Your assignment: Go through the listing below and count each line with the word "computer" in it; return only the count.

Data to examine:

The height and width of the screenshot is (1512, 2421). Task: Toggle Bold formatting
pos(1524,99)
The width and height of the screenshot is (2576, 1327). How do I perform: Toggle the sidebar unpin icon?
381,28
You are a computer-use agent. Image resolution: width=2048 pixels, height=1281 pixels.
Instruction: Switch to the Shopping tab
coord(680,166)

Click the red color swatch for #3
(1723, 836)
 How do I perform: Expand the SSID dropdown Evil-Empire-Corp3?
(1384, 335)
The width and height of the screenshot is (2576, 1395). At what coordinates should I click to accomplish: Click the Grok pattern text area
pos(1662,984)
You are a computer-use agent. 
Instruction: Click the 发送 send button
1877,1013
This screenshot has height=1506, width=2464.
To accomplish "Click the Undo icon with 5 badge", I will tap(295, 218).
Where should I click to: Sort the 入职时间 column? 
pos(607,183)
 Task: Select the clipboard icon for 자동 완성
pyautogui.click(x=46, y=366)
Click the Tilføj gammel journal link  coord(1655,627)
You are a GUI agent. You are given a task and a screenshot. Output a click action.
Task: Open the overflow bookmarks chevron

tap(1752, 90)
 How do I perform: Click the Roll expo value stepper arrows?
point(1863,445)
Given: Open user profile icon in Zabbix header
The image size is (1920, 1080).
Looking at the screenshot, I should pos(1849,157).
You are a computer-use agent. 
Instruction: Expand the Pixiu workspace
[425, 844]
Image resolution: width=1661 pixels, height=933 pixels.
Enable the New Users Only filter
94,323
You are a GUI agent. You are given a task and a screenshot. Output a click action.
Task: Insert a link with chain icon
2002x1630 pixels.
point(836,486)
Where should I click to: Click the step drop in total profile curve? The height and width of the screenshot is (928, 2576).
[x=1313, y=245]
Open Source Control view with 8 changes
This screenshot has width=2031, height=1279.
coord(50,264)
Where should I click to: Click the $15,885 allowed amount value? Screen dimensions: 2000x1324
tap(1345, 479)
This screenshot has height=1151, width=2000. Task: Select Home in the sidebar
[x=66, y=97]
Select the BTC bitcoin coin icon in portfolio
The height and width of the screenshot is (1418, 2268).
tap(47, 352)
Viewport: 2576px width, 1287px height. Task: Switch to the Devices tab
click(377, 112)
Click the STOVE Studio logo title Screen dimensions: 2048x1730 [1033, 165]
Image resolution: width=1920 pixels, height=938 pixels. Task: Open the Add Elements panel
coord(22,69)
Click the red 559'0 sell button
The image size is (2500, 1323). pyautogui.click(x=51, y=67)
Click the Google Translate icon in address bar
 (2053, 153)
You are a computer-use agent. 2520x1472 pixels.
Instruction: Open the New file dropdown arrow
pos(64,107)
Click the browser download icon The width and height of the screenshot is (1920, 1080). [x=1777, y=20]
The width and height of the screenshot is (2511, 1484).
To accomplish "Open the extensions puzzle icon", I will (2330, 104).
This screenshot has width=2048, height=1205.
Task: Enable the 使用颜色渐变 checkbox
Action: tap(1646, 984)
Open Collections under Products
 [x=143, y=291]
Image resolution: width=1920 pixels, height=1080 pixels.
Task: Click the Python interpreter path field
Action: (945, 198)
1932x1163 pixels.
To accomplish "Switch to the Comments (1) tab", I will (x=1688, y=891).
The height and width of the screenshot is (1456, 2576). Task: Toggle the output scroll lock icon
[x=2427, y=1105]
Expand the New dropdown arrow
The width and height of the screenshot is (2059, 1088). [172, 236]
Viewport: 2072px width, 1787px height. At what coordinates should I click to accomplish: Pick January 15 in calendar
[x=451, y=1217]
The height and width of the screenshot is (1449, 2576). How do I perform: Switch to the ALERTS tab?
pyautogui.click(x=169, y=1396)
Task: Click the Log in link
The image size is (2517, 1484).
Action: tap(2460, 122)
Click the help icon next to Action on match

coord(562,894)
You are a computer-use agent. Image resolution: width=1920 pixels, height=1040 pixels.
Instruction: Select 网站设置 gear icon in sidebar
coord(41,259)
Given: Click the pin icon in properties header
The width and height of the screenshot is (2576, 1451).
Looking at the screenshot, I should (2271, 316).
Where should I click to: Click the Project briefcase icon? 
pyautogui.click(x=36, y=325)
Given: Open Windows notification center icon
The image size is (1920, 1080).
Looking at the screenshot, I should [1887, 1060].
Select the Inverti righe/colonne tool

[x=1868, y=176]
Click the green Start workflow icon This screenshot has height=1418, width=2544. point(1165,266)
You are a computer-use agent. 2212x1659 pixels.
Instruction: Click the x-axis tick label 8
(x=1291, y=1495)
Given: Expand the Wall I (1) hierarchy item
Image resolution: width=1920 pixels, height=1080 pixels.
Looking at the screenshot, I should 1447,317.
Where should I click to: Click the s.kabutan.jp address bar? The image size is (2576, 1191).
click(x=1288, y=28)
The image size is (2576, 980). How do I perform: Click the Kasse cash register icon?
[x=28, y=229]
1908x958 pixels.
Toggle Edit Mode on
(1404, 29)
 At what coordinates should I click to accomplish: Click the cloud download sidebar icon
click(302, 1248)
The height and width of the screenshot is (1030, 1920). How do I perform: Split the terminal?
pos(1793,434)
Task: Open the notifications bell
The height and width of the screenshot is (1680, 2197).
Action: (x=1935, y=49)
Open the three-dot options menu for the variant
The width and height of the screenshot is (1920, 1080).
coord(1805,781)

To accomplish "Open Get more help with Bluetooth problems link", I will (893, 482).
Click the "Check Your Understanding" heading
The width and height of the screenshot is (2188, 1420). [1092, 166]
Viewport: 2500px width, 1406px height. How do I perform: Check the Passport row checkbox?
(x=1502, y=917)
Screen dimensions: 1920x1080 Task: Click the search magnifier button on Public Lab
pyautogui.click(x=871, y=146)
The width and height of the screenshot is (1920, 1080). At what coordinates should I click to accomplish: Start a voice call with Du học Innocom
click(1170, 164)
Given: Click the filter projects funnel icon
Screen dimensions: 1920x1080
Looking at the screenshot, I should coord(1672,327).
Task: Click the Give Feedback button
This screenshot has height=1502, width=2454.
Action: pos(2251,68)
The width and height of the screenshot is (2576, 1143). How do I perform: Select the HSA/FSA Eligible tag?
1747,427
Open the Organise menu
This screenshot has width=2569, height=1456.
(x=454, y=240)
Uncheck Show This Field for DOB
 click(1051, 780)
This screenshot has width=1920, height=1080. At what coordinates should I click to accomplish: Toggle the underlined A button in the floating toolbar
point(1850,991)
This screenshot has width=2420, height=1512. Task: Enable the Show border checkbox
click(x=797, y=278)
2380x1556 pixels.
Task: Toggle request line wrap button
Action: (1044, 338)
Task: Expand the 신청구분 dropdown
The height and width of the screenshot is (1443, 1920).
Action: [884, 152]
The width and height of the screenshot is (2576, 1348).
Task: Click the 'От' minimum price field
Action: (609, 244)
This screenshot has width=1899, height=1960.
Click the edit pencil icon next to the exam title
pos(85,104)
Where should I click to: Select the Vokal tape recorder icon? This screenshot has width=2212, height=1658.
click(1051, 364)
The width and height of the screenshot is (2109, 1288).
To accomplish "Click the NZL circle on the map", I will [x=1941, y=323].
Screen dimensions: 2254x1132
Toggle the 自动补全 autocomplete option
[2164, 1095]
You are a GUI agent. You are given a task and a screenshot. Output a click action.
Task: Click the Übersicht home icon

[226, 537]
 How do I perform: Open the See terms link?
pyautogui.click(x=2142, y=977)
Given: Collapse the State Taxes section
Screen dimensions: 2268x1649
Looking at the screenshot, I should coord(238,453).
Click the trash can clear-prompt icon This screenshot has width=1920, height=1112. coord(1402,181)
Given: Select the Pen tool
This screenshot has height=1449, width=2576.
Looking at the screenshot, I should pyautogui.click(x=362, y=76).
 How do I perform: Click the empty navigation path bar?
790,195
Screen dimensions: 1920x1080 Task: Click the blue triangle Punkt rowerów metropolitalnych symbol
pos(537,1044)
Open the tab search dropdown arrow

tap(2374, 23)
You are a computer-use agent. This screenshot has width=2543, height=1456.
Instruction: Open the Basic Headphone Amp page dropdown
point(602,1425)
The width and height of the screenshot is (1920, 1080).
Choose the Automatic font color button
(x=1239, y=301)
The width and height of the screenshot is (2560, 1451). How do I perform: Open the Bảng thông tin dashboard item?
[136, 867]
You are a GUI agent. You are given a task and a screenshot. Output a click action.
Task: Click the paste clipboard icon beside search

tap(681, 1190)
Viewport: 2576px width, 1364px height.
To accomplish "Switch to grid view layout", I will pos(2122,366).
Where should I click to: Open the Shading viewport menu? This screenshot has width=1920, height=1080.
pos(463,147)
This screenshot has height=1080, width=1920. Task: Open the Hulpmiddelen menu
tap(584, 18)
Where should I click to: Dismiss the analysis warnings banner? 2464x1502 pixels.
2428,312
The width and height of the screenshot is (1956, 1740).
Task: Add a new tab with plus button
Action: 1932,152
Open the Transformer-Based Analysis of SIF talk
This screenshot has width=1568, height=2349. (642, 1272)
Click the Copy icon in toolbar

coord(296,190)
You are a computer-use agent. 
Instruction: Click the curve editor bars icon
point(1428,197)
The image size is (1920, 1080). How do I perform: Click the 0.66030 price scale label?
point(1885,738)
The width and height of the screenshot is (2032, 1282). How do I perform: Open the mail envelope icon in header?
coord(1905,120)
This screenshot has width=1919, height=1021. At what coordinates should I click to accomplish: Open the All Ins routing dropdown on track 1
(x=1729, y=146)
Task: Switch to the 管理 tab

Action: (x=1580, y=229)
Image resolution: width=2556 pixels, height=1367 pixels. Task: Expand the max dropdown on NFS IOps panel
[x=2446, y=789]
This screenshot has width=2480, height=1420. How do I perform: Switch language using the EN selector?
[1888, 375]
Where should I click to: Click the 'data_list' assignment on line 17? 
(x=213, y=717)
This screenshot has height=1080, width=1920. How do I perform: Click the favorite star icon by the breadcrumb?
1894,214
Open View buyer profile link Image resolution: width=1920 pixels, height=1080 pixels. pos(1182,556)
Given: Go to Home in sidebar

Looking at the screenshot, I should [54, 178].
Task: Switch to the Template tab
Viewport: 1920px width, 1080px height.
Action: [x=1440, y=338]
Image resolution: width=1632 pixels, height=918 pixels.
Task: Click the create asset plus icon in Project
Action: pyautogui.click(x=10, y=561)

Response to the exercise: 8